To rigorously formulate part (i) of this problem, one could work in the commutative differential ring of formal infinite series generated by polynomial combinations of {F} and its derivatives (with no constant term). Part (ii) is a bit trickier to formulate in this abstract ring; the identity in question is easier to state if {F, G} are formal power series, or (even better) convergent power series, as it involves operations such as composition or inversion that can be more easily defined in those latter settings.

To illustrate Problem 1(i), let us compute up to third order in {F}, using {{\mathcal O}(F^4)} to denote any quantity involving four or more factors of {F} and its derivatives, and similarly for other exponents than {4}. Then we have

\displaystyle G = F + FF' + (F (F')^2 + \frac{1}{2} F^2 F'') + {\mathcal O}(F^4)

and hence

\displaystyle G' = F' + (F')^2 + FF'' + {\mathcal O}(F^3)

\displaystyle G'' = F'' + {\mathcal O}(F^2);

multiplying, we have

\displaystyle GG' = FF' + F (F')^2 + F^2 F'' + F (F')^2 + {\mathcal O}(F^4)


\displaystyle G (G')^2 + \frac{1}{2} G^2 G'' = F (F')^2 + \frac{1}{2} F^2 F'' + {\mathcal O}(F^4)

and hence after a lot of canceling

\displaystyle G - GG' + (G (G')^2 + \frac{1}{2} G^2 G'') = F + {\mathcal O}(F^4).

Thus Problem 1(i) holds up to errors of {{\mathcal O}(F^4)} at least.
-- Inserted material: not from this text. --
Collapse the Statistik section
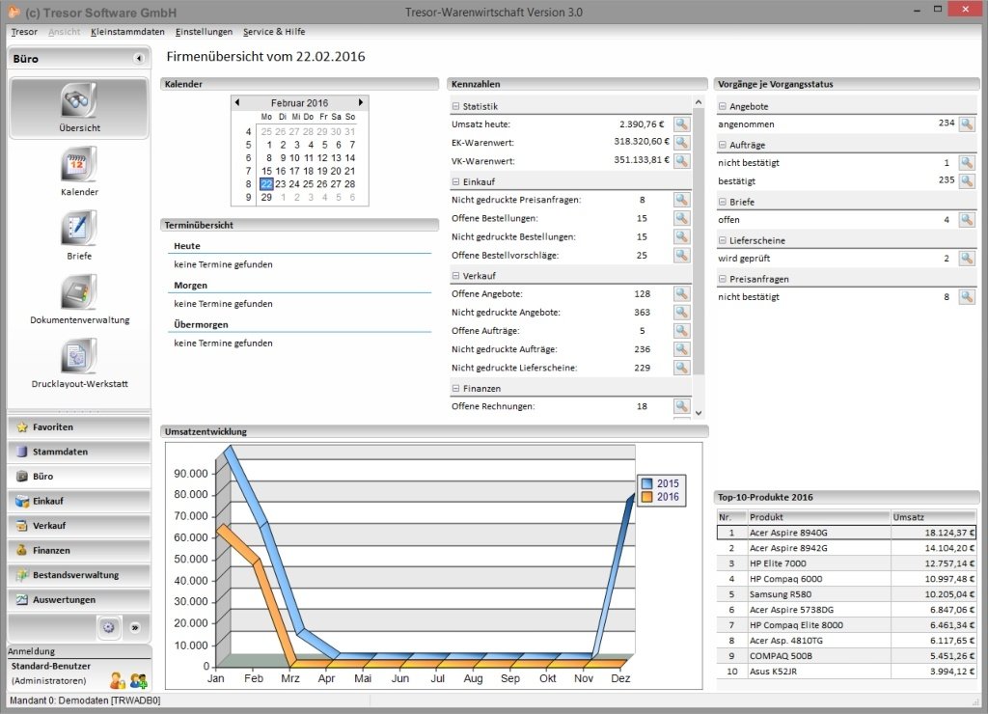The height and width of the screenshot is (714, 988). point(456,106)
In principle one can continue verifying Problem 1(i) to increasingly high order in {F}, but the computations rapidly become quite lengthy, and I do not know of a direct way to ensure that one always obtains the required cancellation at the end of the computation.

Problem 1(i) can also be posed in formal power series: if

\displaystyle F(z) = a_1 z + a_2 z^2 + a_3 z^3 + \dots

is a formal power series with no constant term with complex coefficients {a_1, a_2, \dots} with {|a_1|<1}, then one can verify that the series

\displaystyle G := \sum_{n=1}^\infty \left( \frac{F^n}{n!} \right)^{(n-1)}

makes sense as a formal power series with no constant term, thus

\displaystyle G(z) = b_1 z + b_2 z^2 + b_3 z^3 + \dots.
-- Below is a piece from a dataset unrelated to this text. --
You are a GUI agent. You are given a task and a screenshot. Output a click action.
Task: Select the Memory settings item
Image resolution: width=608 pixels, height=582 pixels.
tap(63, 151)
For instance it is not difficult to show that {b_1 = \frac{a_1}{1-a_1}}. If one further has {|b_1| < 1}, then it turns out that

\displaystyle F = \sum_{n=1}^\infty (-1)^{n-1} \left( \frac{G^n}{n!} \right)^{(n-1)}

as formal power series. Currently the only way I know how to show this is by first proving the claim for power series with a positive radius of convergence using the Cauchy integral formula, but even this is a bit tricky unless one has managed to guess the identity in (ii) first. (In fact, the way I discovered this problem was by first trying to solve (a variant of) the identity in (ii) by Taylor expansion in the course of attacking another problem, and obtaining the transform in Problem 1 as a consequence.)

The transform that takes {F} to {G} resembles both the exponential function

\displaystyle \exp(F) = \sum_{n=0}^\infty \frac{F^n}{n!}

and Taylor’s formula

\displaystyle F(z) = \sum_{n=0}^\infty \frac{F^{(n)}(0)}{n!} z^n

but does not seem to be directly connected to either (this is more apparent once one knows the identity in (ii)).